══ Dataset

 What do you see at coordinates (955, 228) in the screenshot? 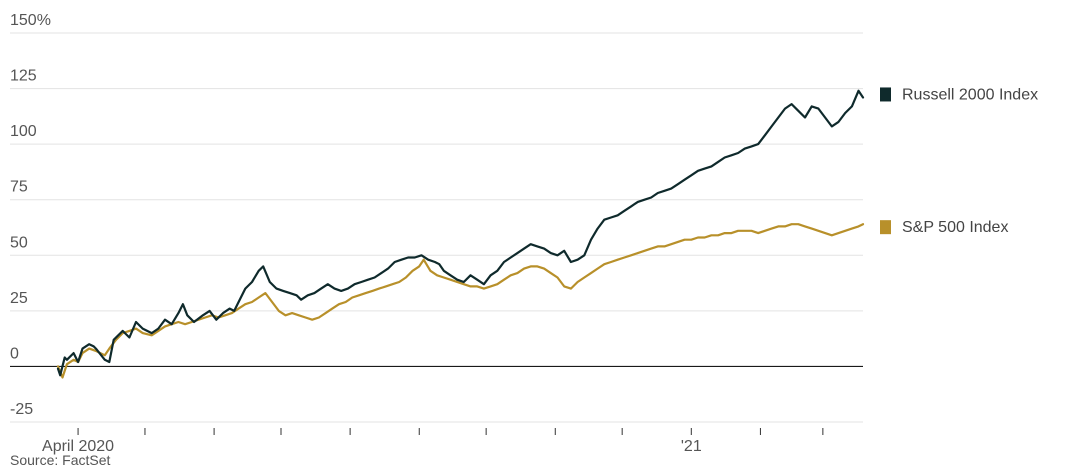
I see `legend-label: S&P 500 Index` at bounding box center [955, 228].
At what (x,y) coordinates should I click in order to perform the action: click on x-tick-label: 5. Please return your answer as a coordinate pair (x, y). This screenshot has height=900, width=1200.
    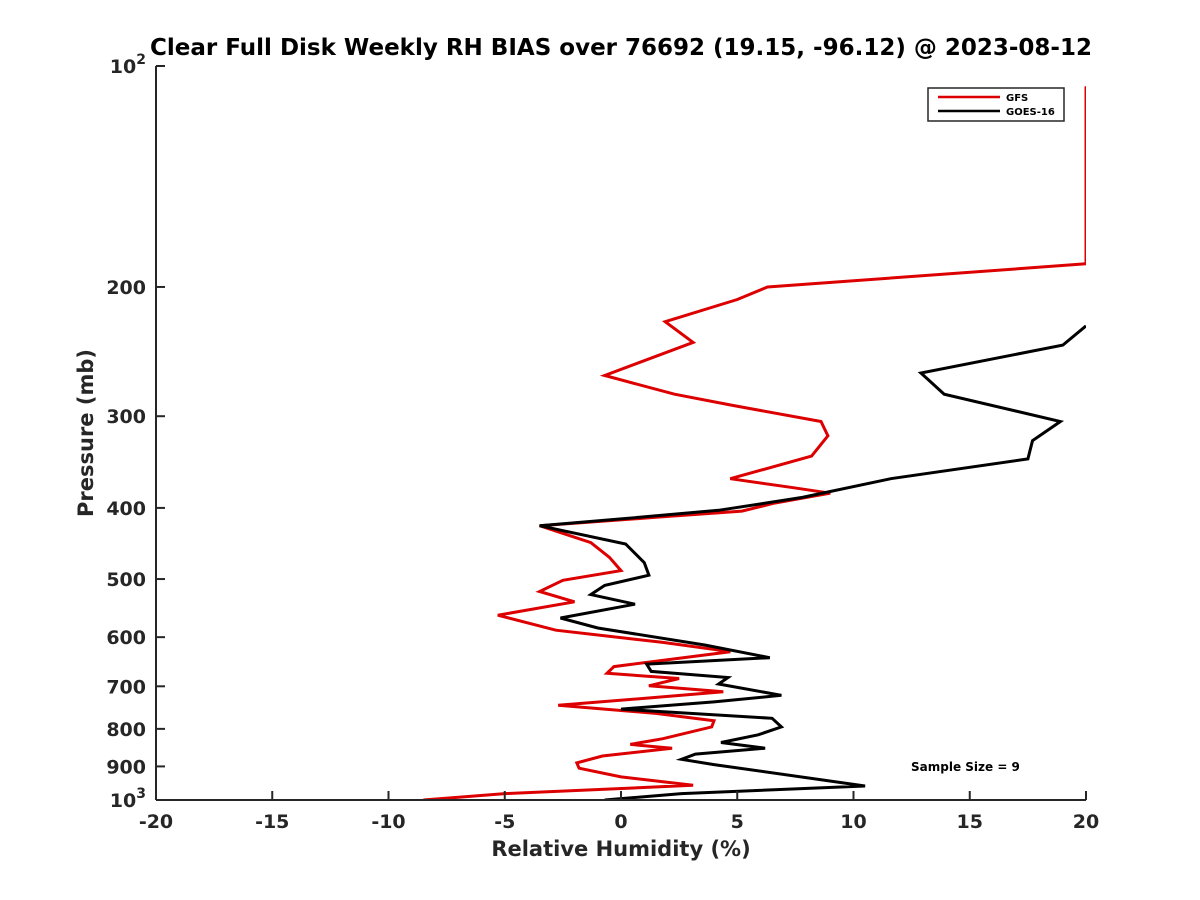
    Looking at the image, I should click on (738, 822).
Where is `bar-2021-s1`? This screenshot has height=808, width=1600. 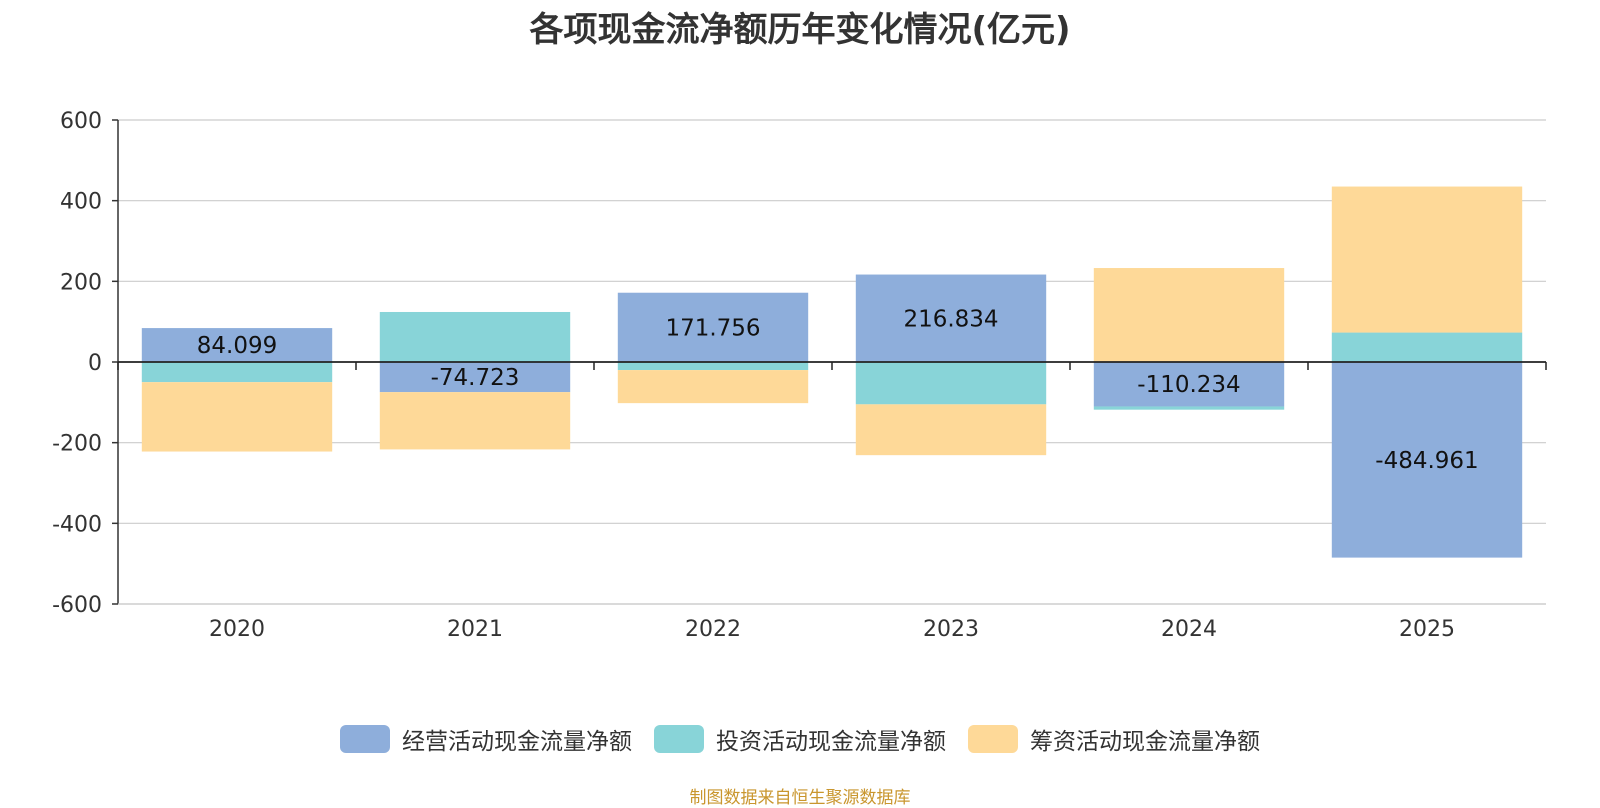
bar-2021-s1 is located at coordinates (475, 336).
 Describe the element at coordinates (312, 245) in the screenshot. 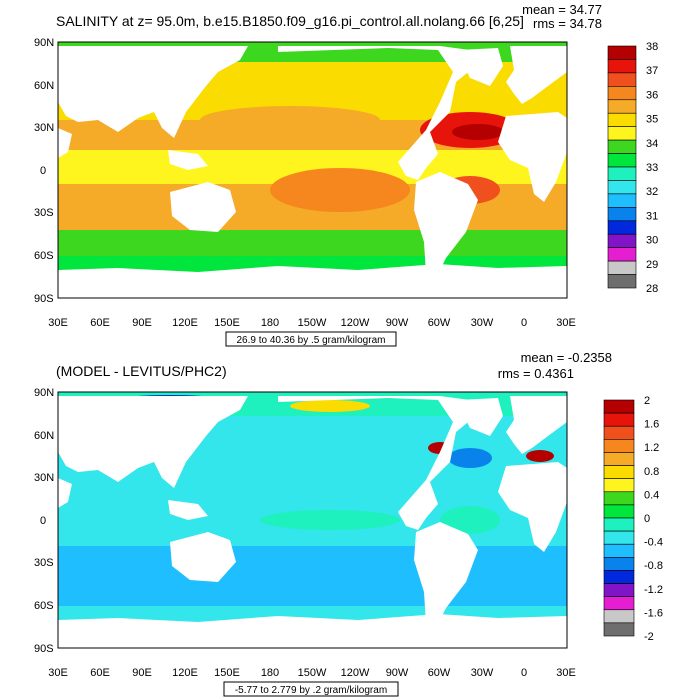

I see `salinity-band-southern-ocean` at that location.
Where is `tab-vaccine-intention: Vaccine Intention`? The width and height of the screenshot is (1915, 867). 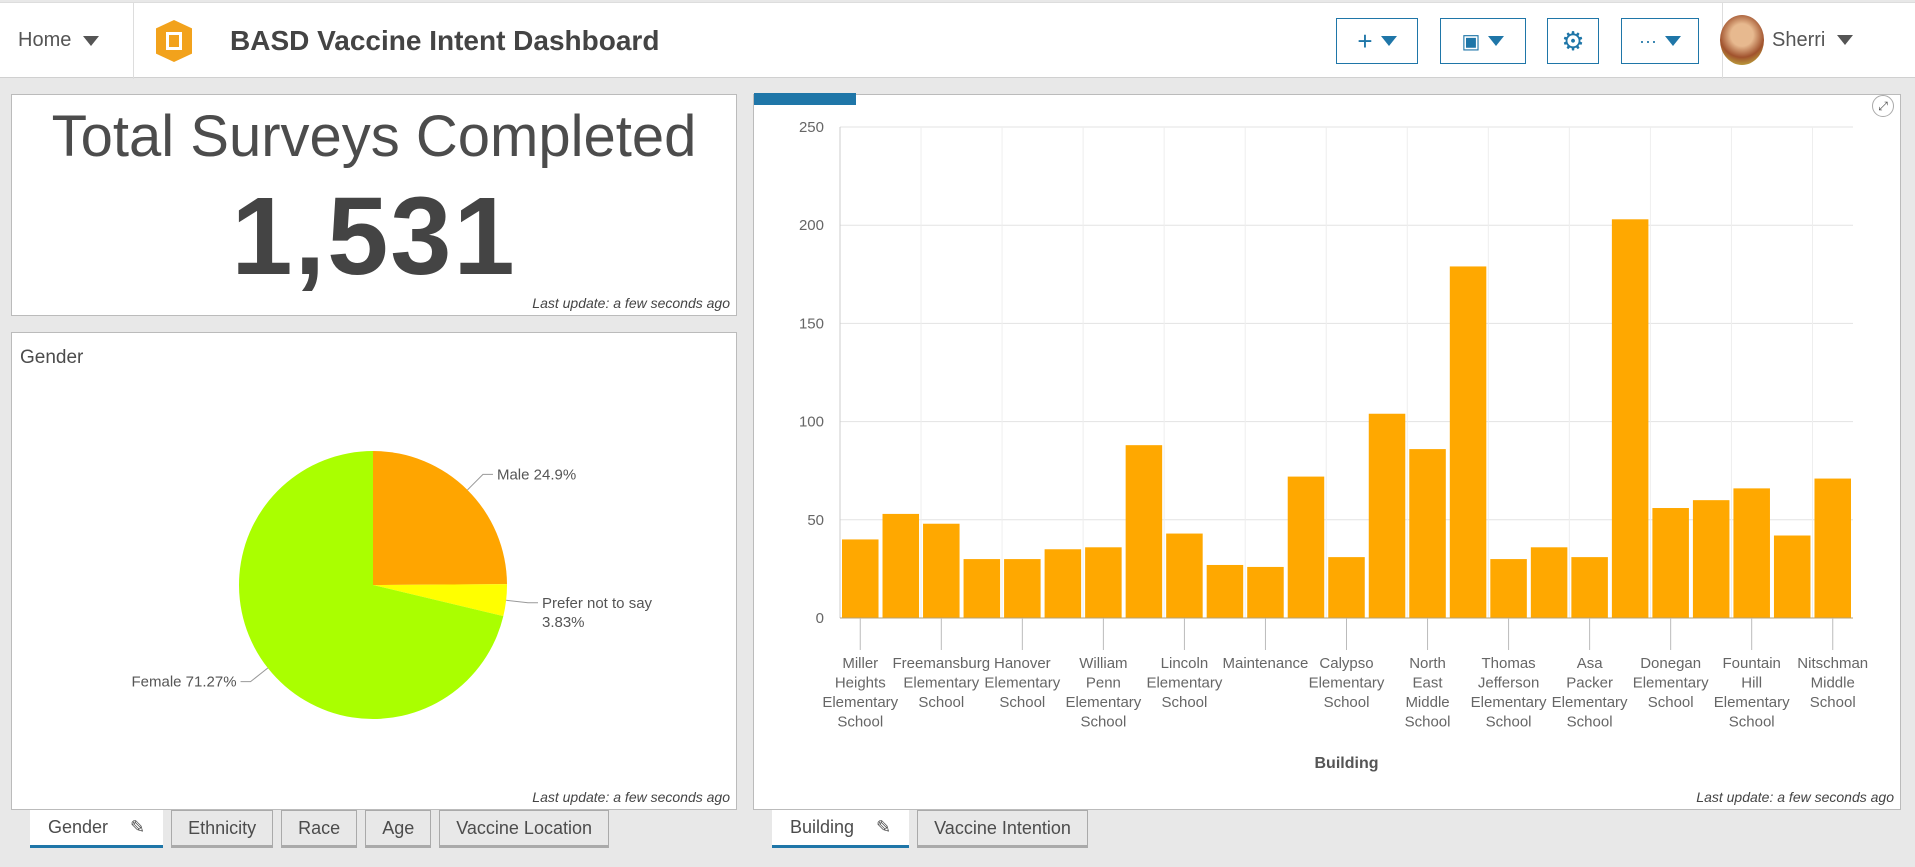
tab-vaccine-intention: Vaccine Intention is located at coordinates (1002, 829).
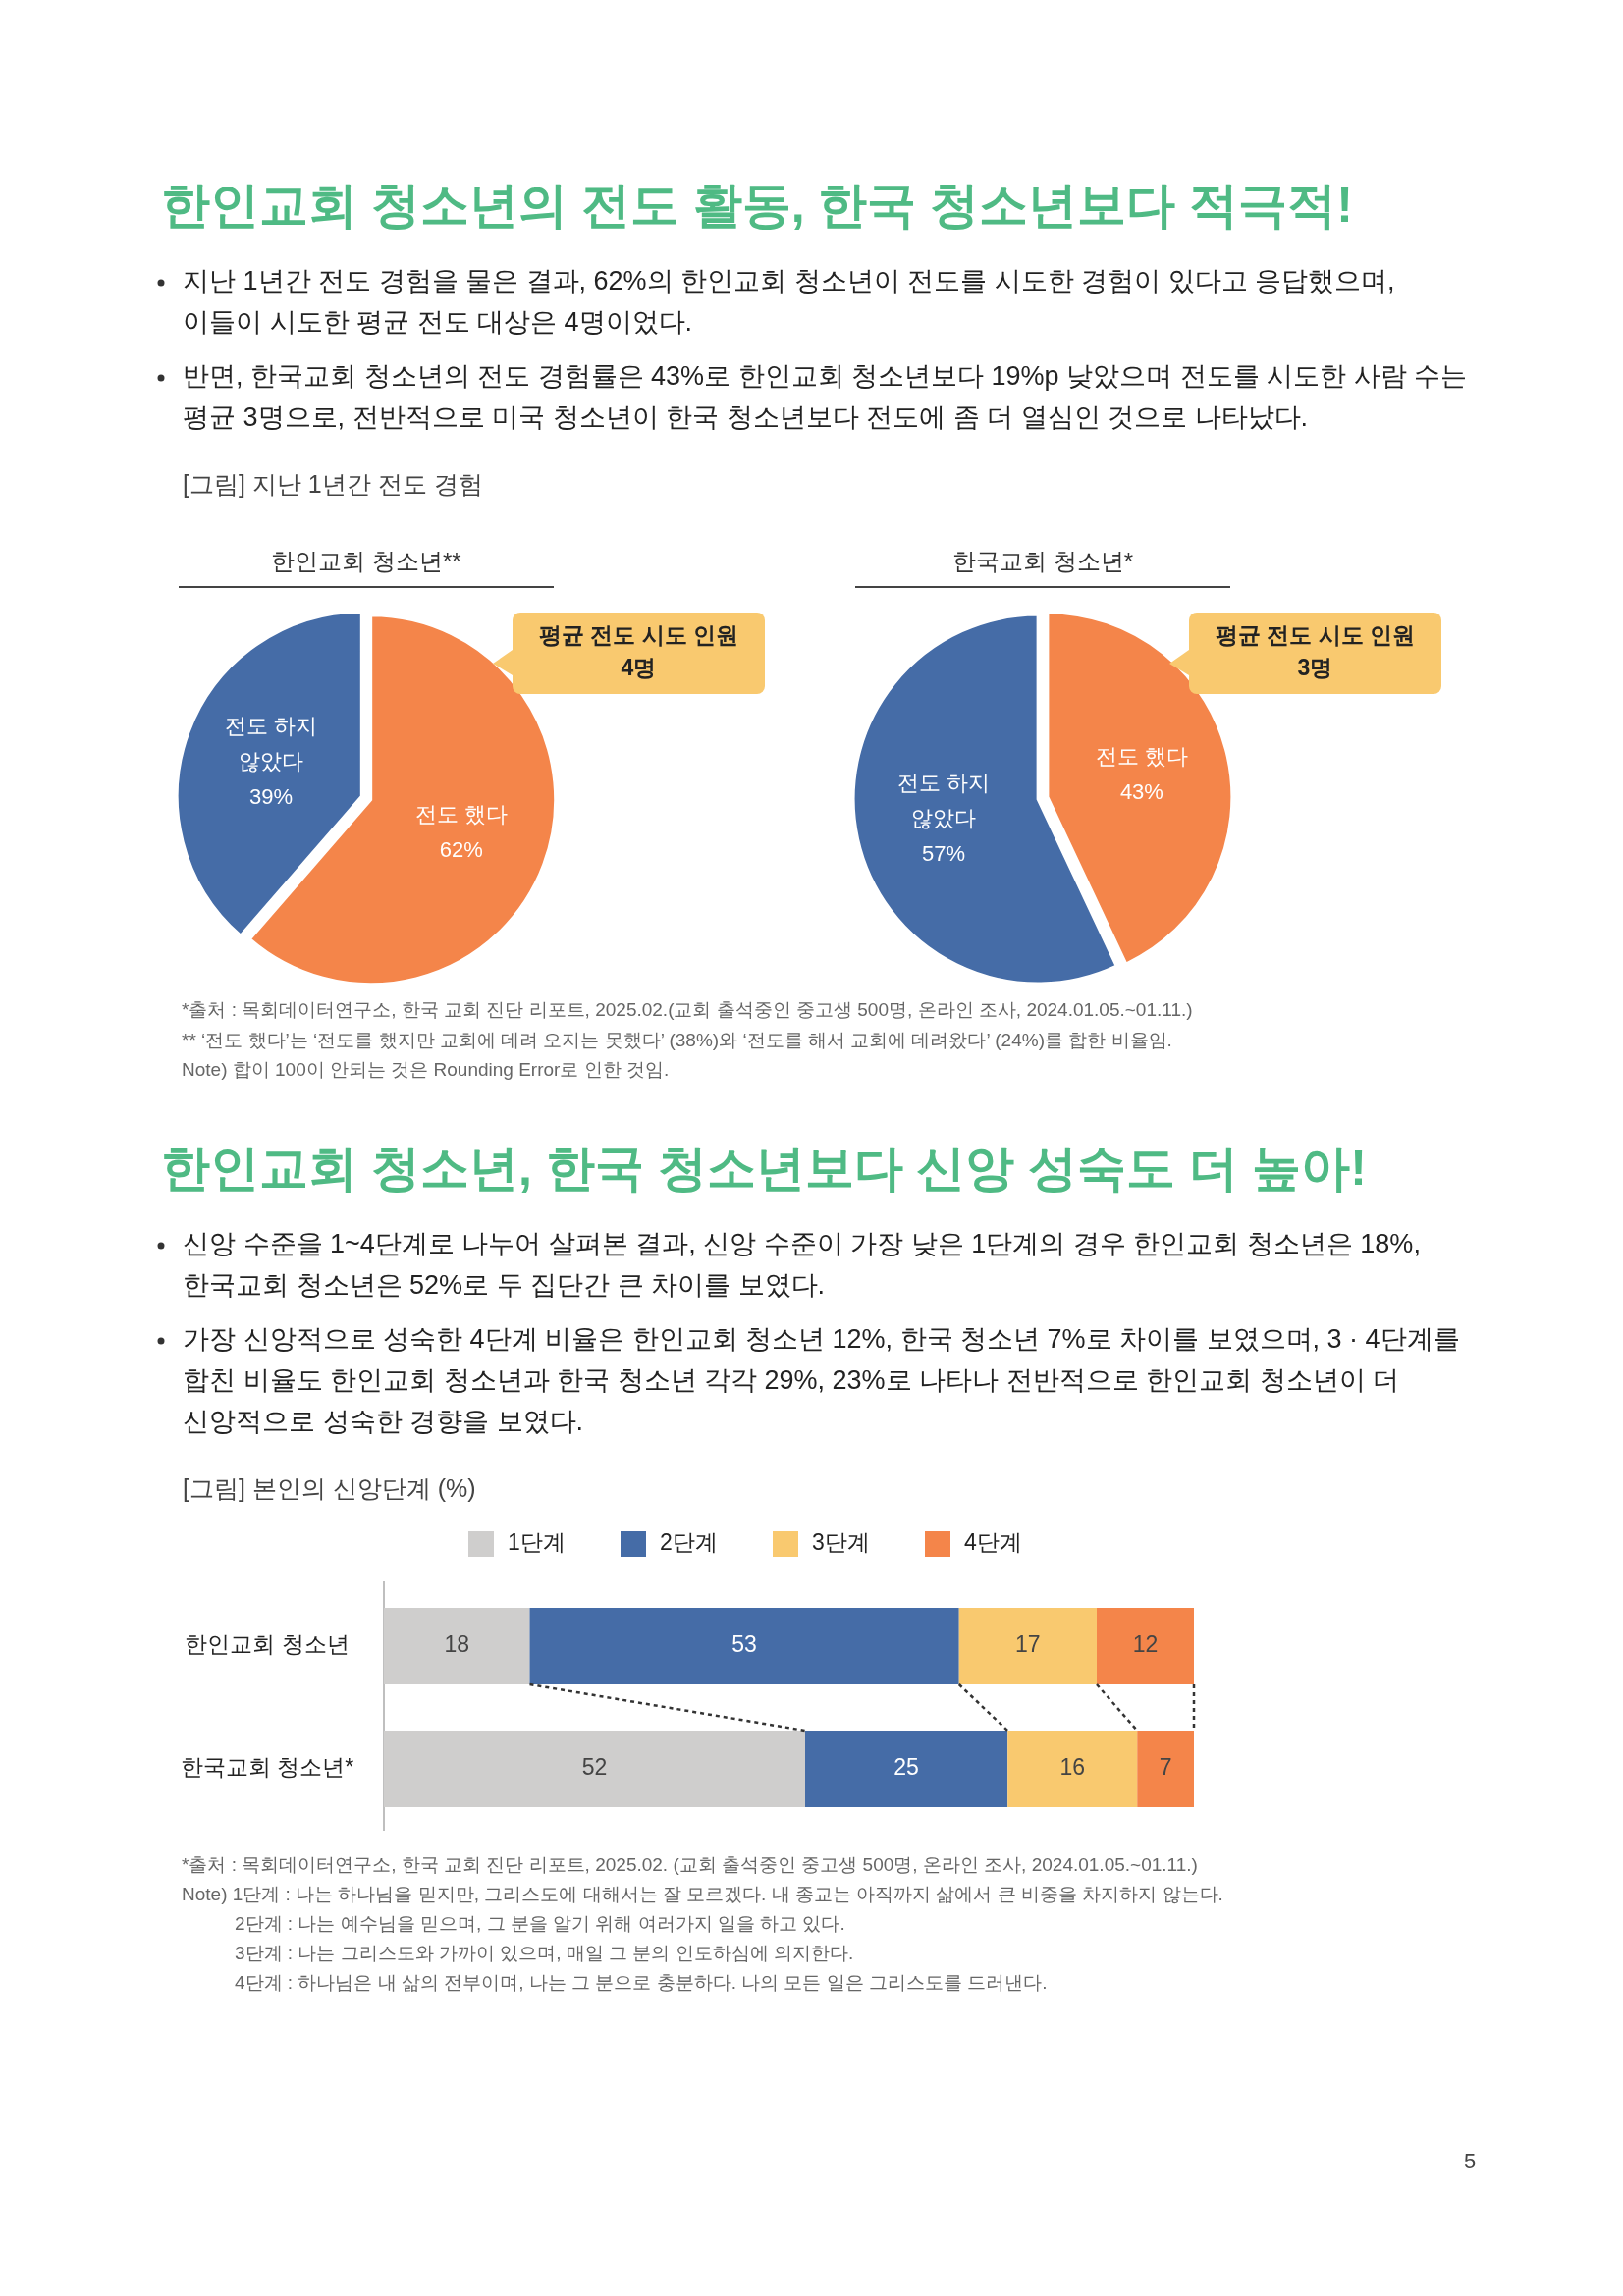  Describe the element at coordinates (993, 1543) in the screenshot. I see `legend-label: 4단계` at that location.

════

• [Exercise prompt] Reproduce the entire listing above word for word, leaving out the pictures.

• [Reply]
 What do you see at coordinates (955, 228) in the screenshot? 
I see `legend-label: S&P 500 Index` at bounding box center [955, 228].
At what (x,y) coordinates should I click in order to perform the action: click on x-tick-label: 5. Please return your answer as a coordinate pair (x, y). This screenshot has height=900, width=1200.
    Looking at the image, I should click on (738, 822).
Where is `bar-2021-s1`? This screenshot has height=808, width=1600. 
bar-2021-s1 is located at coordinates (475, 336).
 Describe the element at coordinates (312, 245) in the screenshot. 

I see `salinity-band-southern-ocean` at that location.
Where is `tab-vaccine-intention: Vaccine Intention`? The width and height of the screenshot is (1915, 867). 
tab-vaccine-intention: Vaccine Intention is located at coordinates (1002, 829).
  Describe the element at coordinates (993, 1543) in the screenshot. I see `legend-label: 4단계` at that location.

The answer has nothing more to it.